__SET OF TASKS__.
1) Using the circular motion post, explain why angular displacement is most often expressed in radians.
2) In the circular motion post, what is the name for a point particle moving at a constant speed along the circumference of a circle?
3) Copy everything in the circular motion post from "Circular Motion 0" down to "uniform circular motion.".
** Begin DOCUMENT **
May 022016
 

Circular Motion 0

From the orbits of celestial bodies, to cars hurtling around a racetrack, to electrons zipping around the nuclei of atoms, examples of objects in circular motion can be found in a wide variety of scales and speeds. This post is about the generic case: a point particle moving at a constant speed along the circumference of a circle. This is known as uniform circular motion.

Angular Displacement

Consider the case where a particle moves counterclockwise from position a to position b along a circular path whose center is the origin of the xy plane:

Circular Motion 2

We will define \theta to be the angle between the radial line segment connecting the particle to the origin and the positive x axis, so at point a we have \theta_{a}, and at point b we have \theta_{b}.  The angular displacement, represented as \phi, is simply the difference between the initial and final values of \theta. For mathematical simplicity, angular displacement is most often expressed as radians.

Since \phi is the angular displacement, we expect that it is a vector. But what direction does it point?

To answer that we turn to the right hand rule. If you hold your right hand perpendicular to the xy plane in such a way that your fingers curl (from base to tip) in the direction from the initial position a to the final position b, then your extended right hand thumb will point in the direction of the angular displacement vector. In the above illustration, the direction of the angular displacement is straight out of the screen.
** End DOCUMENT **
** Begin RAW RECORDS **
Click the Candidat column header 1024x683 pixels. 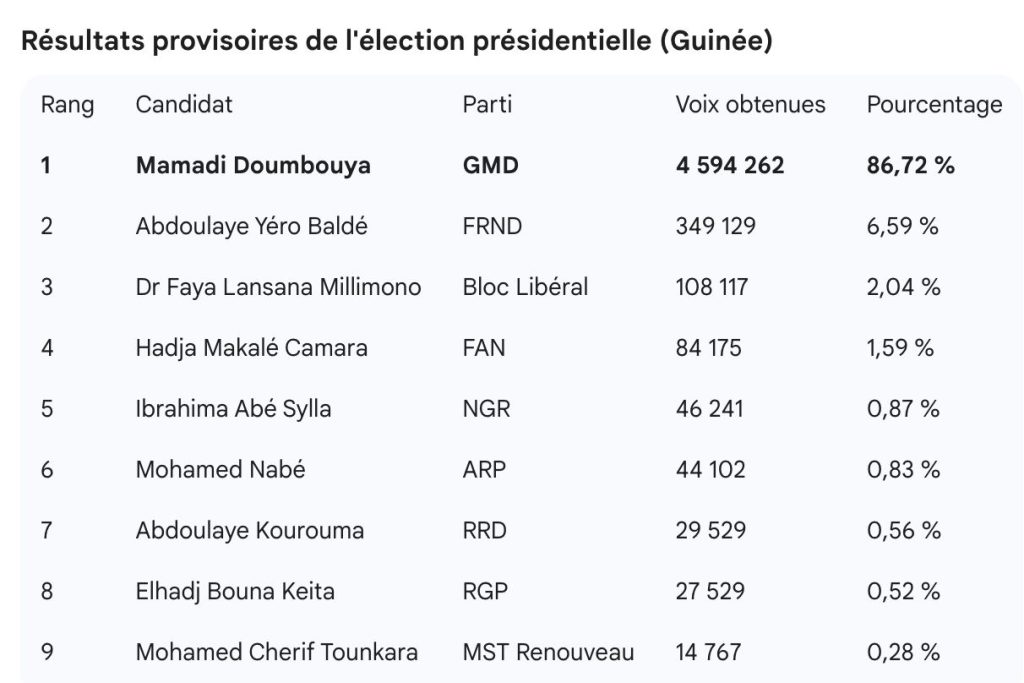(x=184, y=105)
** End RAW RECORDS **
** Begin RAW RECORDS **
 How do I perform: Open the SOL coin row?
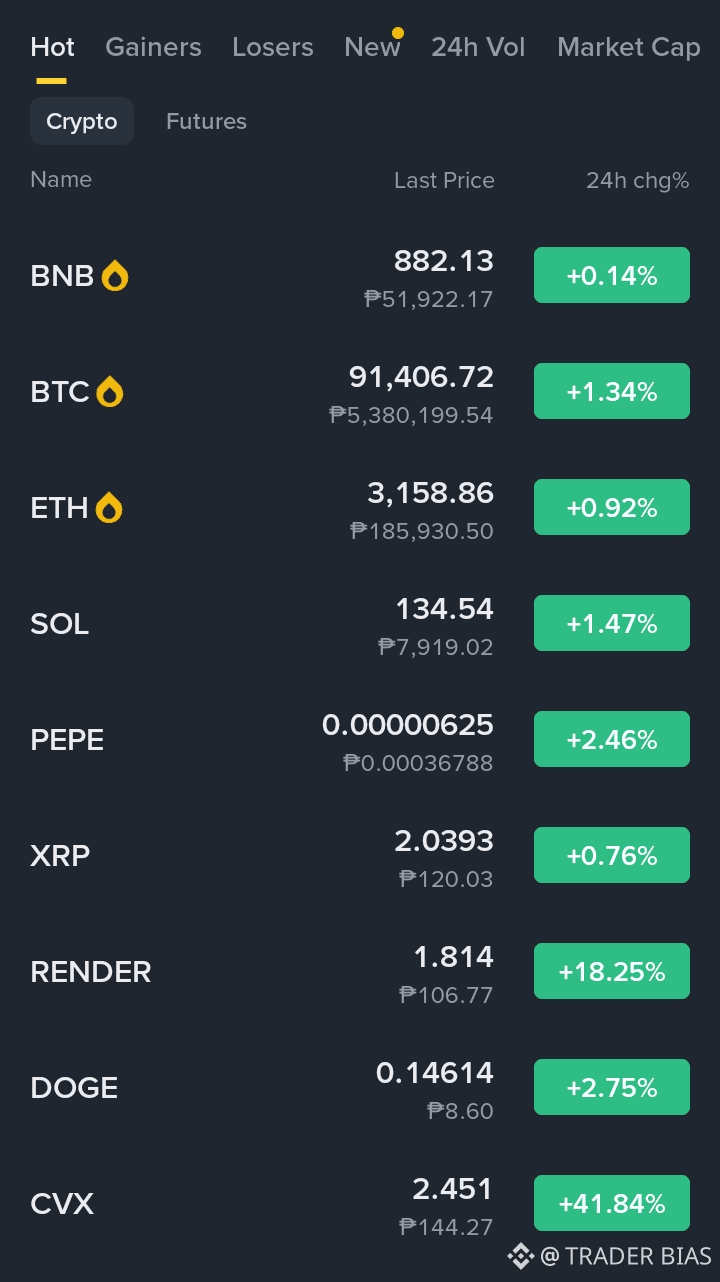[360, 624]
** End RAW RECORDS **
** Begin RAW RECORDS **
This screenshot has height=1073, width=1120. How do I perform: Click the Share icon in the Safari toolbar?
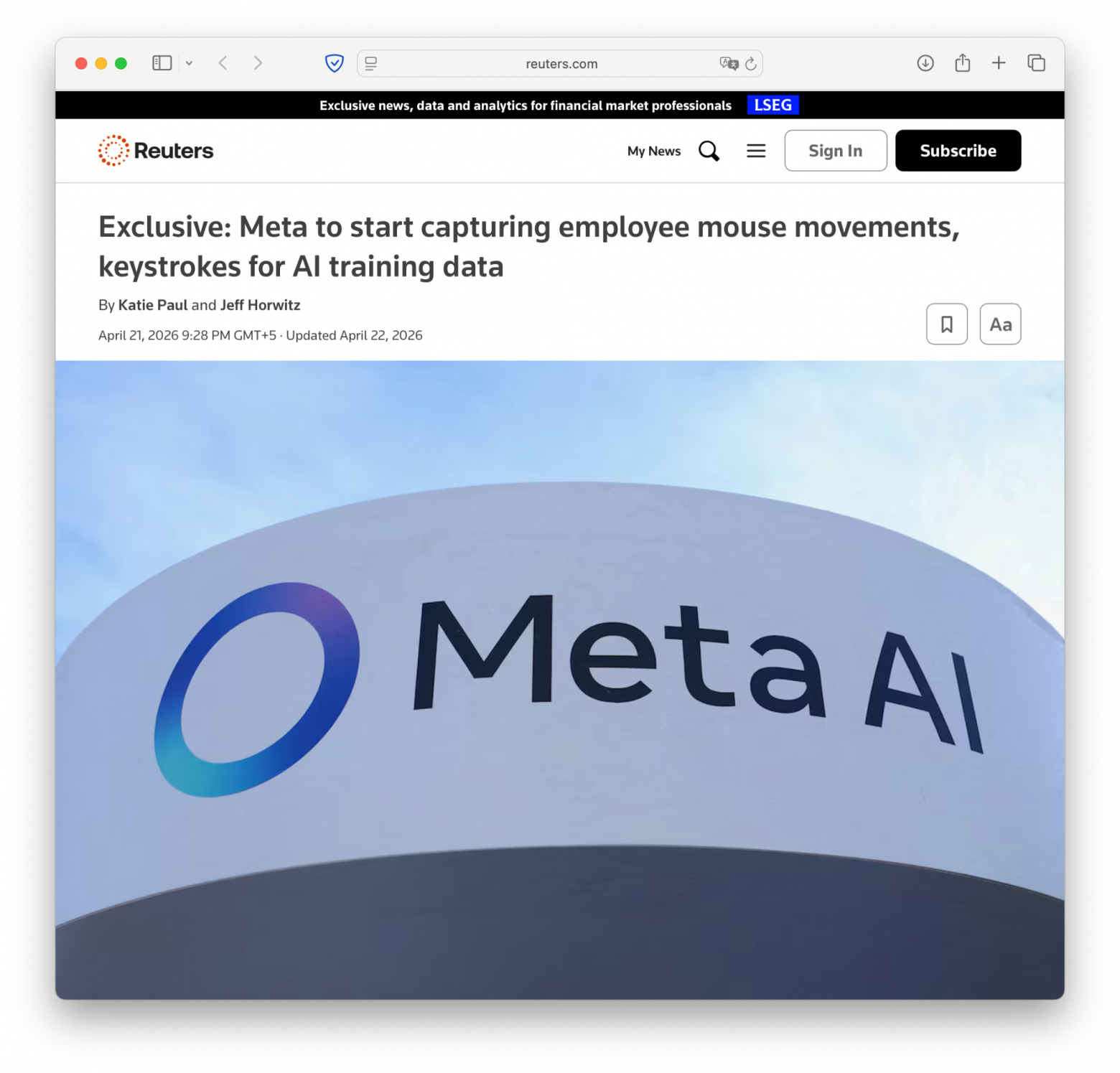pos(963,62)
** End RAW RECORDS **
__IN RESPONSE__.
1) Angular displacement is most often expressed in radians for mathematical simplicity.

2) Uniform circular motion.

3)
Circular Motion 0

From the orbits of celestial bodies, to cars hurtling around a racetrack, to electrons zipping around the nuclei of atoms, examples of objects in circular motion can be found in a wide variety of scales and speeds. This post is about the generic case: a point particle moving at a constant speed along the circumference of a circle. This is known as uniform circular motion.